One concern they have has been bothering them for several years and even though they had made an agreement with the town, the problem persists.
“When we purchased our lot many years ago, we made an agreement with the town to relocate the fire hydrant as it was sitting in the middle of our front yard. The town moved the hydrant but didn’t relocate it to town property and is sitting on our property. Cris (Burns, Town of Vauxhall CAO) had stated we signed an easement for the fire hydrant at one point in time, we did not, and he said he would show us a copy of the easement agreement but we haven’t seen it yet because there isn’t one,” said Marlin Hill. “We would like the town to acknowledge the fact the fire hydrant is on our property and make plans to remove it.”
Currently, the fire hydrant is still on Hill’s property but it had just been moved to the side instead of right in the middle of the front yard.
Hill also brought forward his complaint of alley maintenance which is behind his house.
The alley wasn’t originally there but with an agreement with the town, the alley was built but Hill says they receive barely any maintenance on it.

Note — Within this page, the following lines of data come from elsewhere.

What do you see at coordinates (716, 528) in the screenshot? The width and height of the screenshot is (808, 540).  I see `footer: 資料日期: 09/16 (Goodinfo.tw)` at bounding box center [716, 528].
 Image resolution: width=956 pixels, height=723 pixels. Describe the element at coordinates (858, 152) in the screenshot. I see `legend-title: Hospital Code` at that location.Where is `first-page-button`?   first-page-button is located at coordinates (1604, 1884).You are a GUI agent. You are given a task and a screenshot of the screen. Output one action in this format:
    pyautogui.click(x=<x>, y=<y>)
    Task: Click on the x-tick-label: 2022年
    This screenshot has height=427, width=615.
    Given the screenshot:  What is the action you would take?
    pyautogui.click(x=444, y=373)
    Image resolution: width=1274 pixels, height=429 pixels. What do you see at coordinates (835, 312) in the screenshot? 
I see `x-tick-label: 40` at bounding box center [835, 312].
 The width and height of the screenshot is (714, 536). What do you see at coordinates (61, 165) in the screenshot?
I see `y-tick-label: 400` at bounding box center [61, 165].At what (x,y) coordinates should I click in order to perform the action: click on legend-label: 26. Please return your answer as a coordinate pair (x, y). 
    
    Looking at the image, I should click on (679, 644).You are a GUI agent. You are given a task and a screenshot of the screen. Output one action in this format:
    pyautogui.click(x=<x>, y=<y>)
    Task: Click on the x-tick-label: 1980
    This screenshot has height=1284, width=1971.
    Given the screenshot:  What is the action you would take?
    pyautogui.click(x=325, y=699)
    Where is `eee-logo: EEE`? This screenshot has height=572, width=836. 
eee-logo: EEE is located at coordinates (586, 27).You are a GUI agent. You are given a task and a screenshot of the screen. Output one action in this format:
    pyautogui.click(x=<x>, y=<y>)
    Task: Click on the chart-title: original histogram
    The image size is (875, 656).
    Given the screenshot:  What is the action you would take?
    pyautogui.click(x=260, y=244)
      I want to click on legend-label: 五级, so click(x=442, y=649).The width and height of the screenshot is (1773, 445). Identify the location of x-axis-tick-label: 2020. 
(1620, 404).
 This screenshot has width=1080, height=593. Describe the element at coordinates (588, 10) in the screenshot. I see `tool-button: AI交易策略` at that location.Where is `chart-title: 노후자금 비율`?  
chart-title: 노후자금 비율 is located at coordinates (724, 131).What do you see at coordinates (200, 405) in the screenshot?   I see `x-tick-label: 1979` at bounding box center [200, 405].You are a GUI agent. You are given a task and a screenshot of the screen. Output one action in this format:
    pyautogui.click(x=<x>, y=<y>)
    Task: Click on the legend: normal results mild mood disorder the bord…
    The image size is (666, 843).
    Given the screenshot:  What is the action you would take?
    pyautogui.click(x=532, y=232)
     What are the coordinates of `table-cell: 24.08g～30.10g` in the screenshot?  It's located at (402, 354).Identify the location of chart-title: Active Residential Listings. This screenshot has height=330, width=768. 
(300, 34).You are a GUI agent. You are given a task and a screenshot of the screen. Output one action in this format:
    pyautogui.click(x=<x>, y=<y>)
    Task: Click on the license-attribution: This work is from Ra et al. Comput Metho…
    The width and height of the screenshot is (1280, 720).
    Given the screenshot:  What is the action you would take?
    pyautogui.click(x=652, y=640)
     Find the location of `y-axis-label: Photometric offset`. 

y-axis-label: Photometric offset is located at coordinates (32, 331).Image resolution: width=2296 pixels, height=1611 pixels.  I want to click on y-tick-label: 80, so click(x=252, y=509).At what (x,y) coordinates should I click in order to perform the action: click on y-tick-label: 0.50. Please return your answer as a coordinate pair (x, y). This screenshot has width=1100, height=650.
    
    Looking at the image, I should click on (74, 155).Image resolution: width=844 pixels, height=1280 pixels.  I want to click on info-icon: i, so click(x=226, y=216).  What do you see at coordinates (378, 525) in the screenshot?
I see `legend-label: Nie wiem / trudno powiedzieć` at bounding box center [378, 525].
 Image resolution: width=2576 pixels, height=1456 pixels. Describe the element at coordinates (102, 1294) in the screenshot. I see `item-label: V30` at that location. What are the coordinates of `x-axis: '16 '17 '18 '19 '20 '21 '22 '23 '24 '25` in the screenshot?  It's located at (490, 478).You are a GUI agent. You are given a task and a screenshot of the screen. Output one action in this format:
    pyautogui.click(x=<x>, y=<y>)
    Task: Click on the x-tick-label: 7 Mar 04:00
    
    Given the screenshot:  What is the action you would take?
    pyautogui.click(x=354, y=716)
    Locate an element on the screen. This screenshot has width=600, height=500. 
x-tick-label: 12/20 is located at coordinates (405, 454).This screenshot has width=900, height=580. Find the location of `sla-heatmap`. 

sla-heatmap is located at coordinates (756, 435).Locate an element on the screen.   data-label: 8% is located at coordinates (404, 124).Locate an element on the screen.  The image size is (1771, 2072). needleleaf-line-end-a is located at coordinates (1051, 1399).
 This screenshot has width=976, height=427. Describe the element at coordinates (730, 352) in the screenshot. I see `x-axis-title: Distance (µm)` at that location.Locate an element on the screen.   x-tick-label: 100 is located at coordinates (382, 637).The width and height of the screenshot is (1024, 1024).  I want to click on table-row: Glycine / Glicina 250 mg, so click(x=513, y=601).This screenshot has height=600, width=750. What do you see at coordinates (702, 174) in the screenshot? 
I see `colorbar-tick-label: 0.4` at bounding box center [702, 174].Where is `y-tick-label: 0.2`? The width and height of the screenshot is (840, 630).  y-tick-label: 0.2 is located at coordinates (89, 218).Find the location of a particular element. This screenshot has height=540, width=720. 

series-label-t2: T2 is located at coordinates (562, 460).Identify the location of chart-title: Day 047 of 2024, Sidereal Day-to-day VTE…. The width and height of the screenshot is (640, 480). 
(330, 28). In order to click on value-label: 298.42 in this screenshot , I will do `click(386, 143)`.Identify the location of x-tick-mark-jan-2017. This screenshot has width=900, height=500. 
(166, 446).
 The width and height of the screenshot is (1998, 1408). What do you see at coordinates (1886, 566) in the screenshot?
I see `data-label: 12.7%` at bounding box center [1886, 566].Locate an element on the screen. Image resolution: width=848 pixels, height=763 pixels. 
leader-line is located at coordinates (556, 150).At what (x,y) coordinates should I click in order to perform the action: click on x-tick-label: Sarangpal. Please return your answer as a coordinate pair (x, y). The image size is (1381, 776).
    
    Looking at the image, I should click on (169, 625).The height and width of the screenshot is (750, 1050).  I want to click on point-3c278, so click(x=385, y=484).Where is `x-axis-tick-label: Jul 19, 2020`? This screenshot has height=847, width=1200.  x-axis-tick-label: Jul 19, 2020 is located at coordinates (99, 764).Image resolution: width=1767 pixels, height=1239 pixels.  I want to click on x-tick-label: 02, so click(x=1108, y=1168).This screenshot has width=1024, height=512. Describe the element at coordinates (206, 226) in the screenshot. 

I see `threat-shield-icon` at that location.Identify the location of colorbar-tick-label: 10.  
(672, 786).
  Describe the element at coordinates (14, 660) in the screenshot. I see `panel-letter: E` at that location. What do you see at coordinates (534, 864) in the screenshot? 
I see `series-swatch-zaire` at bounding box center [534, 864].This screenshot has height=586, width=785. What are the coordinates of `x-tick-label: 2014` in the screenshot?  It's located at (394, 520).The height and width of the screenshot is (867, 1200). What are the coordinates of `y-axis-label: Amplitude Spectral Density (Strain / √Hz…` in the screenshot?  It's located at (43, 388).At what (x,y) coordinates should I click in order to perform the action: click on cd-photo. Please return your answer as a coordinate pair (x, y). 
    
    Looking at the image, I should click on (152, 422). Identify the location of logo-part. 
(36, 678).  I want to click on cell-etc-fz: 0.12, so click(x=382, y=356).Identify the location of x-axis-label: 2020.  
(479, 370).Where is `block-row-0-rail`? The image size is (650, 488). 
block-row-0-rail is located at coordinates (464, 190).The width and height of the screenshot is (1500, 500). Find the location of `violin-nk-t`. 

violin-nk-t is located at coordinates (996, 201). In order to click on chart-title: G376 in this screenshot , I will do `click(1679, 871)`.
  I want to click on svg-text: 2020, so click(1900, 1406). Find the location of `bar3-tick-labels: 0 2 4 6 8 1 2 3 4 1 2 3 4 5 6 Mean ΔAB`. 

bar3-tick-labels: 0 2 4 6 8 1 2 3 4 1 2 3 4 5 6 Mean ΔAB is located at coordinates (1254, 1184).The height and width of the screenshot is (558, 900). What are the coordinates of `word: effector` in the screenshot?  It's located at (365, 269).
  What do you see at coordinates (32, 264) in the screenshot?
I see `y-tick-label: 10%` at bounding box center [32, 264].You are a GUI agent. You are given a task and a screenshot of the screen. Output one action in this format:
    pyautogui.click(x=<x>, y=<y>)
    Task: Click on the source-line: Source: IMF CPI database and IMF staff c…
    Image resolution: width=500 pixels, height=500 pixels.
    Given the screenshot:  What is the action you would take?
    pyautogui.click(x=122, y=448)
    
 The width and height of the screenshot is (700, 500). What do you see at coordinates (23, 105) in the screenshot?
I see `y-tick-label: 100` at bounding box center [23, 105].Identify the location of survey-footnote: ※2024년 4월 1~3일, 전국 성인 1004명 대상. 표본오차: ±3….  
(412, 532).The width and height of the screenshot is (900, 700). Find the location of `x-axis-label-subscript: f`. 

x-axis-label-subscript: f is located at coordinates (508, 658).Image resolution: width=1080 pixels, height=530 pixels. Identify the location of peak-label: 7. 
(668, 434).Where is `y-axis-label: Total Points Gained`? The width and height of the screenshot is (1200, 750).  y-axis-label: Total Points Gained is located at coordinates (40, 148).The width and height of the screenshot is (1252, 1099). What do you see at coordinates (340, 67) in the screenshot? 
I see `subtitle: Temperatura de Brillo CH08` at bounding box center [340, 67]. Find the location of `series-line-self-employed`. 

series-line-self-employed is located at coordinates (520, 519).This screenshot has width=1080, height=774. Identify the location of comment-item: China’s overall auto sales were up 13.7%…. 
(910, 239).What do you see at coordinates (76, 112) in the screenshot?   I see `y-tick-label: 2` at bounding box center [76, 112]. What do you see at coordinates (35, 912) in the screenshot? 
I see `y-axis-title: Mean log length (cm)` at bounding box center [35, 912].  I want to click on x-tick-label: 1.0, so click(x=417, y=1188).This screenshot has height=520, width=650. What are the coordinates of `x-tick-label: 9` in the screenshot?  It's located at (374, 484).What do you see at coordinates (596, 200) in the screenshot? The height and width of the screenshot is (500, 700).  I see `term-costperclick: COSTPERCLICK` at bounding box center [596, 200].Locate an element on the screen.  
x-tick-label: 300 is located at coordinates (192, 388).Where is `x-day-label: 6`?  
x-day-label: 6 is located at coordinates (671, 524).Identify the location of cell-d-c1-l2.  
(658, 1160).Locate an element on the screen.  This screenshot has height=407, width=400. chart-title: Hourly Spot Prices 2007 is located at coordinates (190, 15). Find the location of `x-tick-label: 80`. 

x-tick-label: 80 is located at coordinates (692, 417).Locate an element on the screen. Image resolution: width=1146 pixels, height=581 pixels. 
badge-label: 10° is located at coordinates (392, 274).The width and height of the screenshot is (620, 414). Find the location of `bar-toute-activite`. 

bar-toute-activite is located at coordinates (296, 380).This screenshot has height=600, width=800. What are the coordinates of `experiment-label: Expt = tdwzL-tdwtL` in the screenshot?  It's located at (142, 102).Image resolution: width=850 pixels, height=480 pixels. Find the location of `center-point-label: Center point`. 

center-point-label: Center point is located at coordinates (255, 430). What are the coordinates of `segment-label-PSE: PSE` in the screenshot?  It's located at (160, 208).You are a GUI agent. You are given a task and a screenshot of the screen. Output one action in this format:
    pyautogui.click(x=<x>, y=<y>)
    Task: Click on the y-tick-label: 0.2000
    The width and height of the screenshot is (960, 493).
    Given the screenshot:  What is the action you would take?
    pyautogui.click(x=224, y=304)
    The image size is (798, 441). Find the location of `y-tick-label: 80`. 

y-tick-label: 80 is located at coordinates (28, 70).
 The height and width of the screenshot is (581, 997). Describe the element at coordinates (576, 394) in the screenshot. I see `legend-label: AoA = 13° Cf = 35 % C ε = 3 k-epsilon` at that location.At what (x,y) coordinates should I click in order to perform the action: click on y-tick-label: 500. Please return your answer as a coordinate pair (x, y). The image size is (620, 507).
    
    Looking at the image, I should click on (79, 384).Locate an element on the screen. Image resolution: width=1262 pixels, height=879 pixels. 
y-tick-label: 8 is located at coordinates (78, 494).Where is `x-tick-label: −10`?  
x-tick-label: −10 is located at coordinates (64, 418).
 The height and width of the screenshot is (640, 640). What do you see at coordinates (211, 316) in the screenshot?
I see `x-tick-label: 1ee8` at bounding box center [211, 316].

“We also made an agreement with the town to give us access to our backyard, they agreed to build the alley and maintenance would be a low priority, it did not say no maintenance. Over the last 21 years that we’ve lived there, the alley has been gravelled once and graded a couple of times, both were done before Cris was in charge. I mow and spray weeds yearly in the ditch to allow water to run down and occasionally the town has mowed the grass but I had to ask for someone to plough snow after a storm. I’ve always had trouble with the town and Cris has told me many times he doesn’t think the town is responsible for the alley and he does not like having the town employees working on the alley. He also said Volker Stevin wants to remove the alley but we’ve never heard anything from them at all. We’d like the town to be responsible for the alley and administer the appropriate maintenance as we pay taxes to maintain it,” he stated.
On top of the alley and fire hydrant concerns, the Hill’s also came with concerns about higher taxes.
After looking over their recent taxes, they noticed a higher increase than they had expected.
“We were looking at the 2018 tax assessment and the first thing we noticed was the increase. We have $468.50, which is a 16.12 per cent increase overall, which we find to be a lot. Breaking it down, we also found three main items that also had an increase. That was the municipal residence, which increased $332.54 which is a 20.73 increase, the public library increased an additional $62.79 which is a 298.57 per cent increase and the Alberta School Foundation increased an additional $112.85 which is an increase of 18.35 per cent. We find these numbers to be quite alarming and we want to know, especially our municipal residence, where the funds are allocated for that,” said Betty Hill. “I feel we keep contributing more and more, and if the revenue and the surplus of the revenue increases, we shouldn’t be taxed more. I am quite concerned about that.”
They also noticed an off assessment of their property compared to surrounding lots.
With all of the lots in the vicinity being irregular, they had questions why theirs had the highest frontage tax despite being smaller.
“I took three comparison lots, which is 11, 12 and 13 which is ours and they are all irregular lots. I found out that in comparison, ours is the smallest perimeter, the smallest area and it also has the highest frontage and assess at the lowest value. I would like to see that corrected because it doesn’t make any sense,” continued Hill.
Town administration stated they would look into why their property had a higher frontage tax than the other two properties, as they too felt it was off.
Council argued though that taxes for everyone had gone up, not just them.
“I don’t want my taxes to go up anymore. I don’t need to be paying more taxes and we’re all the same,” said Mayor Margaret Plumtree, with others on council stating similar remarks including that they were paying more than the numbers they showed.
Plumtree also highlighted the fact they were doing their best to bring more people in by adding a new sub-development with brand new houses.
“You talk about bringing more people in and I’m only seeing more people leaving. I think the increase of tax is a deterrent,” replied Hill.
The increase in taxes though is required as the town can’t be in the red when it comes to their budget.
“We can’t be a deficit. We need to find a way to bring more people in, we need to find a way to keep or homes full, we need to keep our businesses here, we need people to shop local and we know it doesn’t happen,” said Plumtree.
Administration said they would be looking into the concerns brought forward by the delegation and it was received for information.